26.12.1992 tarih ve 21447 sayılı Resmi Gazete’de yayımlanan 1 Seri No.lu Muhasebe Sistemi Uygulama Genel Tebliği’nin “Tekdüzen Hesap Çerçevesi, Hesap Planı ve Hesap Planı Açıklamaları” başlıklı (c) bendinde, herhangi bir değişikliğe tabi tutulmadan satmak amacı ile işletmeye alınan ticari mallar (emtia) ve benzeri kalemler 153 Ticari Mallar Hesabında, 15. Stoklar Hesap grubundaki stok kalemlerinin hiçbirinin kapsamına alınmayan ürün, artık ve hurda gibi kalemler ise 157 Diğer Stoklar Hesabında takip edilmektedir.

Şirketin 2020 yılı bilançosunun incelenmesinde, 153 Ticari Mallar Hesabının en önemli alt kalemini oluşturan 153.0001.00379 ila 153.0001.00392 No.lu hesap kodundaki ticari malların 3.882.630,00 TL tutarında, 157 Diğer Stoklar Hesabının ise 29.887,86 TL tutarında olduğu görülmüştür.

Ancak Şirket yetkilileri ile birlikte yapılan fiili sayım sonuçlarına göre; 153 Ticari Mallar Hesabının en önemli alt kalemini oluşturan 153.0001.00379 ila 153.0001.00392 No.lu hesap kodunda 3.221.305,71 TL tutarında ticari mal bulunduğu, 157 Diğer Stoklar Hesabında ise hiçbir stok malzemesi bulunmadığı görülmüştür. Bu haliyle, Kurum mali tablolarında 15 Stoklar Hesap Grubunda 691.212,15 TL tutarında ticari malın bulunmadığı ve söz konusu hesap grubunun fiktif olarak fazla gözüktüğü, bu çerçevede bu hesap grubunun doğru ve güvenilir bilgi sunmadığı görülmektedir.

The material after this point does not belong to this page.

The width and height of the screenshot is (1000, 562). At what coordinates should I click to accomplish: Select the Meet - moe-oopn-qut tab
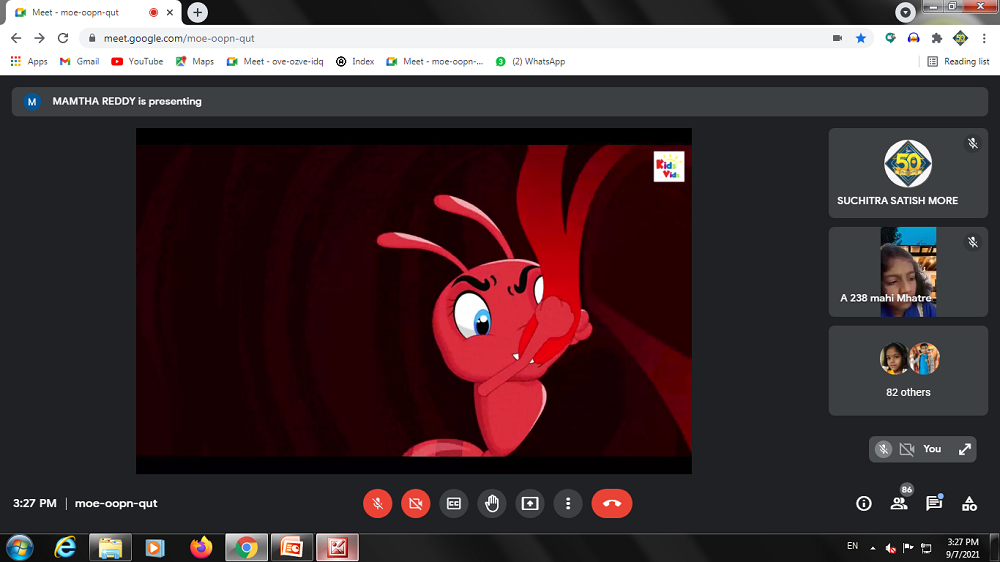75,12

Anılan Tebliğ’e göre, muhasebenin temel kavramlarından biri olan tarafsızlık ve belgelendirme, muhasebe kayıtlarının gerçek durumu yansıtan ve usulüne uygun olarak düzenlenmiş objektif belgelere dayandırılması ve muhasebe kayıtlarına esas alınacak yöntemlerin seçilmesinde tarafsız ve ön yargısız davranılması gereğini ifade etmektedir. Bu ilke çerçevesinde, muhasebe kayıtlarının gerçek durumu yansıtması gerekmektedir.

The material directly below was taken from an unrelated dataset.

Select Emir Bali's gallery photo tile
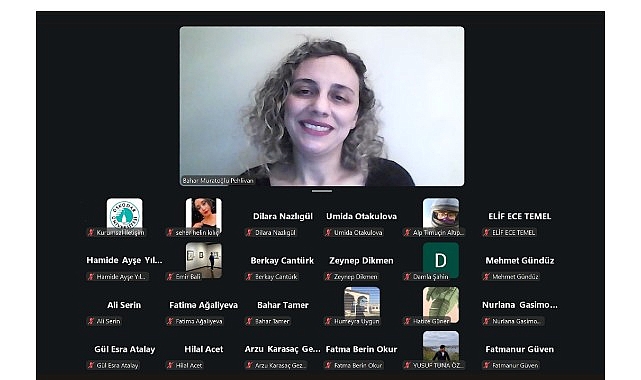The height and width of the screenshot is (380, 641). (204, 260)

6102 sayılı Kanun’un “Envanter” başlıklı 66’ncı maddesinde, her tacirin ticari işletmesinin açılışında, taşınmazlarını, alacaklarını, borçlarını, nakit parasının tutarını ve diğer varlıklarını eksiksiz ve doğru bir şekilde gösteren ve varlıkları ile borçlarının değerlerini teker teker belirten bir envanter çıkaracağı ve açılıştan sonra her faaliyet döneminin sonunda da böyle bir envanter düzenleyeceği hüküm altına alınmıştır.

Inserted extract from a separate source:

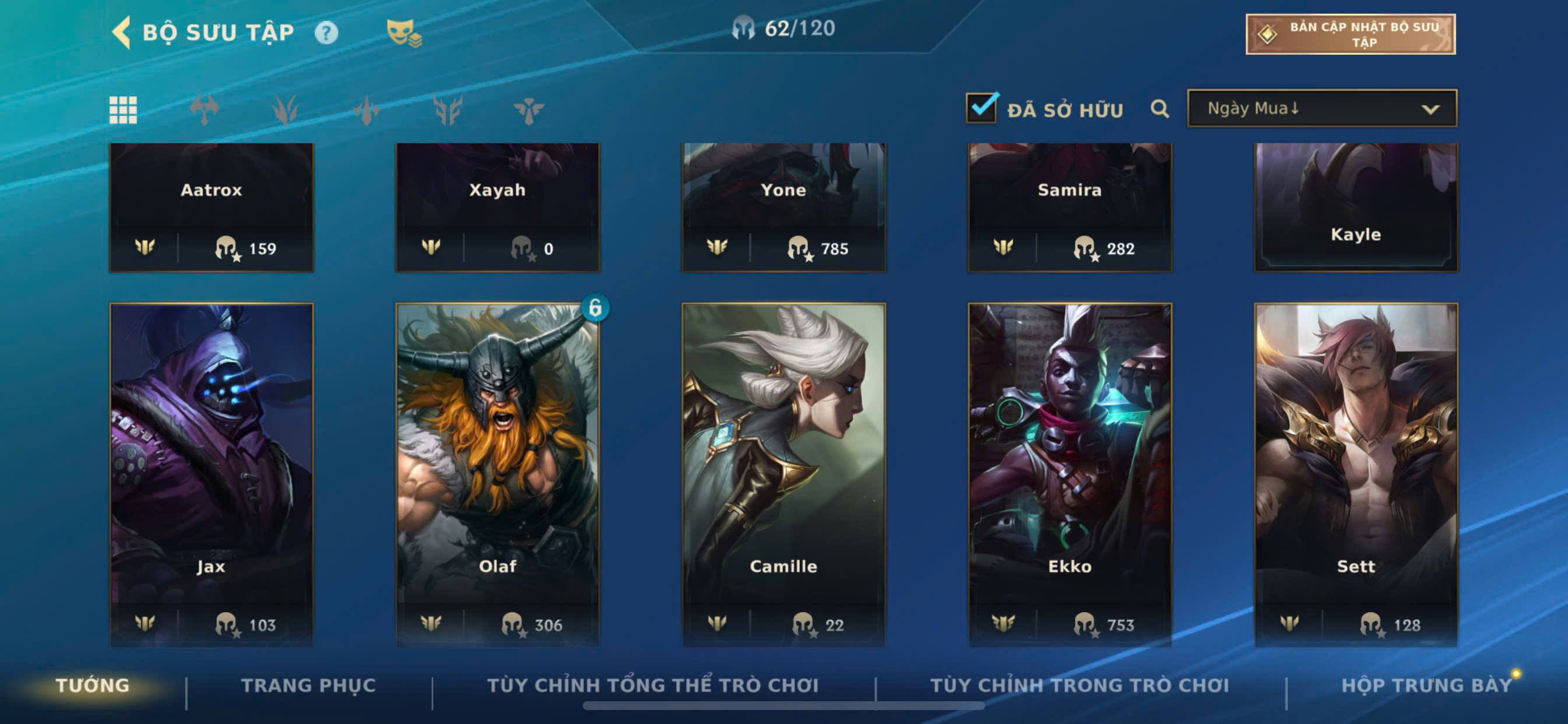Open the HỘP TRƯNG BÀY tab
1568x724 pixels.
click(x=1426, y=686)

Benzer şekilde 213 sayılı Kanun’un 182’nci maddesi, bilanço esasında tutulacak defterleri yevmiye defteri, defteri kebir ve envanter defteri olarak saymış ve 185’inci maddesinde ise envanter defterinin nasıl tutulması gerektiğine ilişkin açıklamalara yer verilmiştir. Buna göre; envanter defterine işe başlama tarihinde ve müteakiben her hesap döneminin sonunda çıkarılan envanterler ve bilançoların kaydedileceği ve envanter defterinin ciltli ve sayfalarının müteselsil sıra numaralı olacağı açıkça belirtilmiştir.

Yine 213 sayılı Kanun’un 186’ncı maddesi, bilanço günündeki işletmeye dahil mevcutları, alacakları ve borçları saymak, ölçmek, tartmak ve değerlemek suretiyle kesin bir şekilde ve müfredatlı olarak tespit etme işlemini “envanter çıkarmak” olarak tanımlamıştır.

213 sayılı Kanun’un 188’inci maddesine göre ise envanter esas itibariyle defter üzerine çıkarılmakla birlikte, işlerinde geniş ölçüde ve çeşitli mal kullanan büyük müesseselerin envanterlerini listeler halinde tanzim edebileceğine imkan getirilmiş ve bu durumda envanter listelerinin sayfa üzerinden numaralanarak sıralanması; envanterin tanzim tarihine göre tarihlenmesi; envanteri çıkaran memur ile işletme sahibi veya vekili tarafından imzalanması ve

envanter defteri gibi saklanması şartı getirilmiş ve bu esaslar doğrultusunda envanter listeleri düzenleyenlerin liste içeriklerini envanter defterine icmalen kaydetmelerini emretmiştir.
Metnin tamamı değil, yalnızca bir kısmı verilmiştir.